EUGENE, Ore. (CN) - An Oregon community college failed to protect a Pakistani-American Muslim instructor from escalating threats from a neo-Nazi student who said students were reading his thoughts and "trying to keep him from murdering anyone," the teacher claims in court.
Nadia Khalid Raza sued Lane Community College in Federal Court, claiming she had to stop teaching on campus and move to online courses because Lane refused to protect her from the ex-Marine's increasingly threatening behavior.
"Lane's response made a terrifying situation much worse," Raza said in a statement. "As a faculty member, I rely on our college to provide a safe and non-discriminatory work environment and respond with expertise when it's needed."

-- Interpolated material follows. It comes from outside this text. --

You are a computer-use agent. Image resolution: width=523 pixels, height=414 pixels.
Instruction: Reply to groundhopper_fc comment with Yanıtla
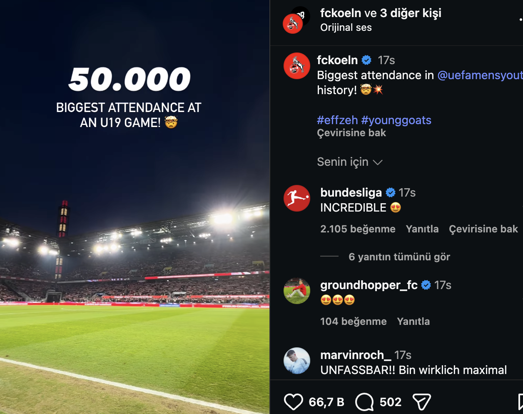(x=413, y=321)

The school is the only defendant, which identifies the student only as S.S.
Raza's attorney Jennifer Middleton, with Johnson Johnson & Schaller, said that was for safety reasons.
"She still sees him from time to time and we don't know what his status is," Middleton told Courthouse News.

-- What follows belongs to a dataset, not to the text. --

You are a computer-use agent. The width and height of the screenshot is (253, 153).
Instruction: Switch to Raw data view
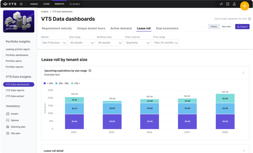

Lane Community College serves about 35,000 full- and part-time students on six campuses, including two in Eugene.
Raza says S.S. approached her in January 2014 on the first day of her Race and Ethnicity class and said he was a Marine who had been stationed in Afghanistan. He turned in a paper saying he was "affiliated with neo-Nazis and had a background in competitive mixed martial arts," according to the complaint.
She says S.S. "appeared to take particular interest in her as a Pakistani-Muslim woman," and sent her a flurry of "increasingly personal emails," asking her to meet him off campus. She refused, and reported the emails to her department chairman Philip Martinez and to the college's public safety department.

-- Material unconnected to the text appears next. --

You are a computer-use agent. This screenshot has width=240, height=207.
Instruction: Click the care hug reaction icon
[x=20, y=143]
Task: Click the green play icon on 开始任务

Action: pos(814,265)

Lane public safety officers cited S.S. with harassment under the student code of conduct, according to the complaint. But the college refused to let Raza participate in S.S.'s student conduct hearing, though the school's sexual harassment complaint resolution process directs the school to allow involvement by the complainant, Raza says.
"They were concerned about student privacy laws," Middleton said. "We believe their reading of the student privacy laws was mistaken. But it seems that it went beyond that and we don't know why. Hopefully, that's one of the things we'll find out."
After the hearing, dean of student affairs Barbara Delansky told Raza the school had told S.S. to drop Raza's class and stop harassing her, according to the complaint. Delansky said S.S. was a "good kid" and that "rejection is hard."
Delansky did not return a phone call requesting comment.
But Raza says the school did not prohibit S.S. from contacting her. She says he sent her an email saying the whole thing was a "misunderstanding" and that "he was confused about whether she had wanted him to be cited for harassment, since she had not been part of the student conduct hearing."